+++ Teks Bacaan
Peranan Kritik Terhadap Dunia Seni di Bumiayu
PERANAN KRITIK TERHADAP DUNIA SENI DI BUMIAYU
Ketika sebuah karya seni hadir ke hadapan
publik, maka harus menerima konsekuensi yang ada berupa kritikan dan saran.
Bukan Cuma karya seni saja, semua karya, semua perbuatan, tingkah laku, teks,
omongan dan yang lainnya akan menuai pro dan kontra. Pro dalam bentuk pujian, setuju, idem,
penghormatan, pengagungan, pengkultusan, ikonisasi dan persahabatan. Sedangkan kontra akan dalam
bentuk kritik, pembenaran, rekonstruksi, dekontruksi, reformasi, atau bahkan
celaan, hinaan, cacian dan makian. Sebenarnya kritik itu memang diperlukan
dalam segala disiplin ilmu, tidak hanya kesenian yang membutuhkan kritik. Dalam
bahasan berikut ini saya akan mencoba menulis dan sekaligus merespon iklim
berkesenian yang ada di Bumiayu. Kenapa saya menulis tentang kritik dalam
konteks seni, dikarenakan konsentrasi saya di bidang kesenian. Tetapi disisi
lain ada pemicu atau stimulus, dan yang menyebabkan saya mencoba mendalami apa
itu kritikan.
Dan dari pemicu tersebut akan saya tuangkan
dalam bentuk tulisan, diharapkan nantinya dapat dijadikan bahan diskusi atau
renungan kita bersama. Pemicu yang meggelitik seperti apa dan menyebabkan saya
menganggkat tema tentang kritik. Kausal tersebut muncul ketika ada pelaku seni
di Bumiayu mengutarakan pernyataan, yang kurang lebih seperti ini “ anak-anak
ini, baru mau muncul, belum siap untuk di kritik, kritiknya nanti dulu”. Kurang
lebih itulah bentuk pernyataan yang muncul, dan menurut saya cukup menggelitik
dan perlu untuk didalami. Pada intinya ketika semua bentuk karya atau apa saja
yang tampil dan muncul kehadapan publik akan menuai berbagai komentar, tak
terkecuali kritik. Sebelum membahas kritik tentang atmosfir berkesenian di
Bumaiyu, saya akan mencoba membahas esensi dari kritik itu sendiri.
Esensi Kritik.
Kritik merupakan suatu bentuk pembenaran atau
dekontruksi dari seseorang yang merasa peduli terhadap suatu pokok bahasan,
dimana tujuan kritik adalah untuk menjadi bahan pertimbangan bagi pelakunya
atau penciptanya. Lalu apakah semua individu itu mempunyai kapasitas dalam
menilai atau mengkritik suatu bentuk?. Pada intinya semua individu mempunyai
kebebesan berpendapat atau berbicara, dan berbicara itu merupakan hak asasi
yang sudah dimiliki oleh manusia sejak lahir. Berbicara dalam bentuk kritik
merupakan hak setiap individu, dan tentunya harus relevan dalam suatu pokok
bahasan, dan tentunya masih dalam batas kewarasan. Sebagaimana yang dinyatakan
Roland Barthes, bahwa kita tanpa merasa takut bisa menentang siapa pun untuk
mempraktikan kritik yang “polos”, yang bebas dari determinasi sistematis
apapun. Tentunya individu yang mengkritik haruslah obyektif dalam melihat pokok
permasalahan yang ada, tanpa ada tendensi apa-apa di balik semua itu Ditujukan
kepada hasil karya, tata cara, perialaku, sikap, perbuatan, omongan, dan juga
pada subyek itu sendiri.
++++++
+++ Daftar Catatan
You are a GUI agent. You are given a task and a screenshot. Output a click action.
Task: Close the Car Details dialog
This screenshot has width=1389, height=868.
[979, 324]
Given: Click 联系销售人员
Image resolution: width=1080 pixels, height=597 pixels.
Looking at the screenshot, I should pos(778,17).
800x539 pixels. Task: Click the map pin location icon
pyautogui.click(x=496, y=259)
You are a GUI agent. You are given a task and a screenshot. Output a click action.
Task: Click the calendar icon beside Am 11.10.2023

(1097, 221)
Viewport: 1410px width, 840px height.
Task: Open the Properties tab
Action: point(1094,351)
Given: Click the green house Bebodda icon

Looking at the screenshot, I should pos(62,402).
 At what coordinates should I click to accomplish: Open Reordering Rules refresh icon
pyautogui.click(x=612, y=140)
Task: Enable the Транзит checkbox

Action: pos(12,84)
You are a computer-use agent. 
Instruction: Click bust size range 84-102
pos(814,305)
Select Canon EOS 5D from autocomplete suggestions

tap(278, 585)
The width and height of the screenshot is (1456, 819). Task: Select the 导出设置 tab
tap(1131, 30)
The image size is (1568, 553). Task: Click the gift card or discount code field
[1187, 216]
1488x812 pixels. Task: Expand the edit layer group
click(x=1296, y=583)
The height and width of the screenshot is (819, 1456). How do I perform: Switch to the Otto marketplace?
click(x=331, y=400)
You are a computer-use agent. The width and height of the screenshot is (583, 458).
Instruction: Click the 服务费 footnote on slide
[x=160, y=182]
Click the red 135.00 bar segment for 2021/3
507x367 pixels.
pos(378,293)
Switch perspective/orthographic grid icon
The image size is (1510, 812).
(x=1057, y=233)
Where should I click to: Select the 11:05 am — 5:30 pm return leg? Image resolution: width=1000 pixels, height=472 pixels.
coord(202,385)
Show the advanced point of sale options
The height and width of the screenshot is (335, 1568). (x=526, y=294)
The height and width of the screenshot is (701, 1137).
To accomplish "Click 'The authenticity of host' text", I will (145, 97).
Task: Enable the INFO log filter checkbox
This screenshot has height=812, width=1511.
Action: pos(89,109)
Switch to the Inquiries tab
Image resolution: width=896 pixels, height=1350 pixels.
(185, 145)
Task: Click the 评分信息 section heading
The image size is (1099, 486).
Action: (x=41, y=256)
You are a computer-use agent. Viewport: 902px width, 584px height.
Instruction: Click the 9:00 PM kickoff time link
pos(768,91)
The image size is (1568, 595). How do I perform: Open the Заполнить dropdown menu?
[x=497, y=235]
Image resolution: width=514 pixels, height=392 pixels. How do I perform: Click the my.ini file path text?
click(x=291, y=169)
++++++
Tugas Pengerjaan —
a) Dalam satu sampai tiga kalimat, jelaskan alasan penulis teks tentang kritik seni di Bumiayu memilih membahas kritik dalam konteks seni.
b) Ubah paragraf dalam teks tentang kritik seni di Bumiayu yang diawali "Kritik merupakan suatu bentuk pembenaran" menjadi daftar butir yang memuat fakta-fakta pokoknya.
Catatan-catatan di atas sama sekali tidak dipakai dalam tugas ini.

Jawaban Soal —
a) Penulis membahas kritik dalam konteks seni karena konsentrasinya ada di bidang kesenian. Selain itu, ada pemicunya: seorang pelaku seni di Bumiayu menyatakan bahwa anak-anak yang baru mau muncul belum siap untuk dikritik. Penulis menganggap pernyataan itu cukup menggelitik dan perlu didalami.

b)
- Kritik adalah bentuk pembenaran atau dekontruksi dari seseorang yang peduli pada suatu pokok bahasan.
- Tujuan kritik adalah menjadi bahan pertimbangan bagi pelaku atau penciptanya.
- Semua individu punya kebebasan berpendapat dan berbicara, yaitu hak asasi yang dimiliki manusia sejak lahir, sehingga mengkritik adalah hak setiap individu.
- Kritik harus relevan dengan pokok bahasan dan tetap dalam batas kewarasan.
- Menurut Roland Barthes, kita tanpa takut bisa menentang siapa pun untuk mempraktikkan kritik yang "polos", yang bebas dari determinasi sistematis apa pun.
- Orang yang mengkritik harus objektif dan tidak punya tendensi apa-apa.
- Kritik ditujukan kepada hasil karya, tata cara, perilaku, sikap, perbuatan, omongan, dan juga subjeknya sendiri.